A Korea Development Bank spokesman said providing extra funding to Hanjin could lead to breach of trust issues as there was no certainty that additional support would help the company survive. The bank is still considering the request and has not made a final decision yet, he said.

The Seoul Central District Court presiding over Hanjin‘s receivership has asked the bank for fresh funds, warning the world’s seventh-largest container carrier needs financial support this week to normalize operations.

See also: These Tech Firms Are Caught Up In the Hanjin Shipping Debacle

Hanjin and its clients are scrambling to move an estimated $14 billion worth of cargo off ships that are no longer operating normally amid in the shipping industry’s peak season ahead of the year-end holidays.

More than half of Hanjin‘s vessels have been blocked from docking at ports or denied service onlashing firms on fears they will not be paid, while some ships have been seized by creditors. As of Wednesday, some 86 vessels were not operating normally, Hanjin Shipping said.
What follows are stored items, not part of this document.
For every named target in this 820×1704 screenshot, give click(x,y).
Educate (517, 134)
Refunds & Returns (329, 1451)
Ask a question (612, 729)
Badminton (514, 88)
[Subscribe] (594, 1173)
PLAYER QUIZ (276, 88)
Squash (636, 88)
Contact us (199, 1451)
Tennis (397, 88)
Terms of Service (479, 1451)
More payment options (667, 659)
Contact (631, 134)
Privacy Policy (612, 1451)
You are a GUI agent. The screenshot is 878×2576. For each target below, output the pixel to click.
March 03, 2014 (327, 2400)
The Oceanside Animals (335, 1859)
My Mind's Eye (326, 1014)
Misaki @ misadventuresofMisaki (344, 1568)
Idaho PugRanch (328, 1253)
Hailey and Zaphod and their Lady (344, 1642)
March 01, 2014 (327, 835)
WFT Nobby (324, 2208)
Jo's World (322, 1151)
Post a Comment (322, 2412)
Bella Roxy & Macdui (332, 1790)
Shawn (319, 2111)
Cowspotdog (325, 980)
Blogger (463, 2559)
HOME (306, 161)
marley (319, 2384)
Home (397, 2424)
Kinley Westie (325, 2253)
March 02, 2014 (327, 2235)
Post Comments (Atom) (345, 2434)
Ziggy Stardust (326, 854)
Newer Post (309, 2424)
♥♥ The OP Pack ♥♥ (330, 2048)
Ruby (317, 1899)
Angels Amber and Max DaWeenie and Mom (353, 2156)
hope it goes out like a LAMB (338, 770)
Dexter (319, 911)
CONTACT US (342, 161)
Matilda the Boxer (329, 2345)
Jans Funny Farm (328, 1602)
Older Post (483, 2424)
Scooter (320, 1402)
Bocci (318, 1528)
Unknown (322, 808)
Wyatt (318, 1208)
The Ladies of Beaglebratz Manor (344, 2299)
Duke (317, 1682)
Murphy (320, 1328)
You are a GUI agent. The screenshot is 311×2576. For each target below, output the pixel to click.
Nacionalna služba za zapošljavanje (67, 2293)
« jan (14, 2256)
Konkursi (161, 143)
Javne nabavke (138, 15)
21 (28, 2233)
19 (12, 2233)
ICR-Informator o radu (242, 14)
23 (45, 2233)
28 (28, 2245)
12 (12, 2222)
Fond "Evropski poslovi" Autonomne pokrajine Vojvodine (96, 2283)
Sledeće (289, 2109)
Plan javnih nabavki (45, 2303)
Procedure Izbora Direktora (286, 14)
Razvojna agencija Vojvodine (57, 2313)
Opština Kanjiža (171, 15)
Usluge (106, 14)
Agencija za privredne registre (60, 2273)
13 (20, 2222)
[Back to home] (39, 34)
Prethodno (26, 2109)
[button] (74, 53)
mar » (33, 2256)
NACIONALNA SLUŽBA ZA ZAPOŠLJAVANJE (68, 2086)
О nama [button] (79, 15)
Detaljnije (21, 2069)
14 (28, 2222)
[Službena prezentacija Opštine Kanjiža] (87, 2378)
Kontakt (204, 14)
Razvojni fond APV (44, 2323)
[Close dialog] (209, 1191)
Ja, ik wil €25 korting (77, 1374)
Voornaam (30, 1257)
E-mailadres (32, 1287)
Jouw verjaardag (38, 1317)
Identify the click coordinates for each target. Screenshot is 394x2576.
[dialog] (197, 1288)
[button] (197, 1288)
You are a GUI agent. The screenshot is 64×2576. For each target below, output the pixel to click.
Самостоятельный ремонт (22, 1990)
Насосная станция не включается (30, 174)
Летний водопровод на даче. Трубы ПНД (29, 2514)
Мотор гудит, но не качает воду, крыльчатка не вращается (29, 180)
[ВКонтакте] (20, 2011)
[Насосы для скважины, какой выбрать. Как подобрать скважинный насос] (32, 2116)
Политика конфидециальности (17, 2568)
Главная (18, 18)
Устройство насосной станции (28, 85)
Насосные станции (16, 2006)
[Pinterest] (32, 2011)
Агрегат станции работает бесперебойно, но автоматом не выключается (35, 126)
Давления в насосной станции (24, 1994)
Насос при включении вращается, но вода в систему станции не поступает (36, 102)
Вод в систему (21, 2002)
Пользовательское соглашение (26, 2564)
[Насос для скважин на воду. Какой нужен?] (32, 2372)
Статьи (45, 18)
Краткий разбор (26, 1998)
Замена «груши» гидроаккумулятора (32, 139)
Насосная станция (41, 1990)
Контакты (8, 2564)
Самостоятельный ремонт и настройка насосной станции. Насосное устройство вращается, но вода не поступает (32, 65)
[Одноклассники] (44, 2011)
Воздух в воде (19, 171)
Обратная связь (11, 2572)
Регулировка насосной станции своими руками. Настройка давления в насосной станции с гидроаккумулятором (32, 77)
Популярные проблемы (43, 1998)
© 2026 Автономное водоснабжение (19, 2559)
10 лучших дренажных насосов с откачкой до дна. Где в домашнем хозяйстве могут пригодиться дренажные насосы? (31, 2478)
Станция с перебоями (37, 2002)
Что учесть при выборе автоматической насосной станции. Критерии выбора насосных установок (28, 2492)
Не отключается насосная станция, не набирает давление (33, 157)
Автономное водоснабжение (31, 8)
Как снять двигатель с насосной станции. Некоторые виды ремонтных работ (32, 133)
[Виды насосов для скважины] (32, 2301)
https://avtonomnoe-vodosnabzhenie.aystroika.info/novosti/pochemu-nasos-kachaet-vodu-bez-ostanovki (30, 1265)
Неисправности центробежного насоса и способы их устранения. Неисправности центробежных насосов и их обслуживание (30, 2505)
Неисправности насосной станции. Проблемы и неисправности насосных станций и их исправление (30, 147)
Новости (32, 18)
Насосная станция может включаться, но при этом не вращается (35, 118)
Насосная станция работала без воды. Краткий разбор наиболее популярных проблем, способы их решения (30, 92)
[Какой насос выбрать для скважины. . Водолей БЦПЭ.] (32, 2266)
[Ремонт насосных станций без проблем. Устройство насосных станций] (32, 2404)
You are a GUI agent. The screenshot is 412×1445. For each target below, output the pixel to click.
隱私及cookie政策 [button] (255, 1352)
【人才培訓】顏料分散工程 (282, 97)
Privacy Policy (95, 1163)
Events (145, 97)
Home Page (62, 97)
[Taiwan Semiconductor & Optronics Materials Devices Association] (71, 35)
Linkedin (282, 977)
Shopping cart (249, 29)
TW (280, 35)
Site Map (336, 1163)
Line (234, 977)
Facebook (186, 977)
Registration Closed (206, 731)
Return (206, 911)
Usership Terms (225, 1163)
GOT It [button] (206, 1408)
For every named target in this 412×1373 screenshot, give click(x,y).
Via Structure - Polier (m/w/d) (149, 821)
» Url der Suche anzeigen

With expectations high that Hanjin will eventually be liquidated, there is little clarity on just how the problem of stranded cargo will be resolved.

See also: U.S. Firms Take Action Against Hanjin Shipping As Half Its Fleet Gets Blocked

Hanjin is seeking stay orders to prevent its ships from being seized by creditors in 43 countries, while South Korea’s government plans to deploy more than 20 container ships starting next week for routes to the United States, Europe and Southeast Asia as substitutes for Hanjin ships in a bid to contain the fallout.

A U.S. court on Tuesday granted temporary protection to Hanjin, allowing its ships to dock at U.S. ports without the risk of being seized.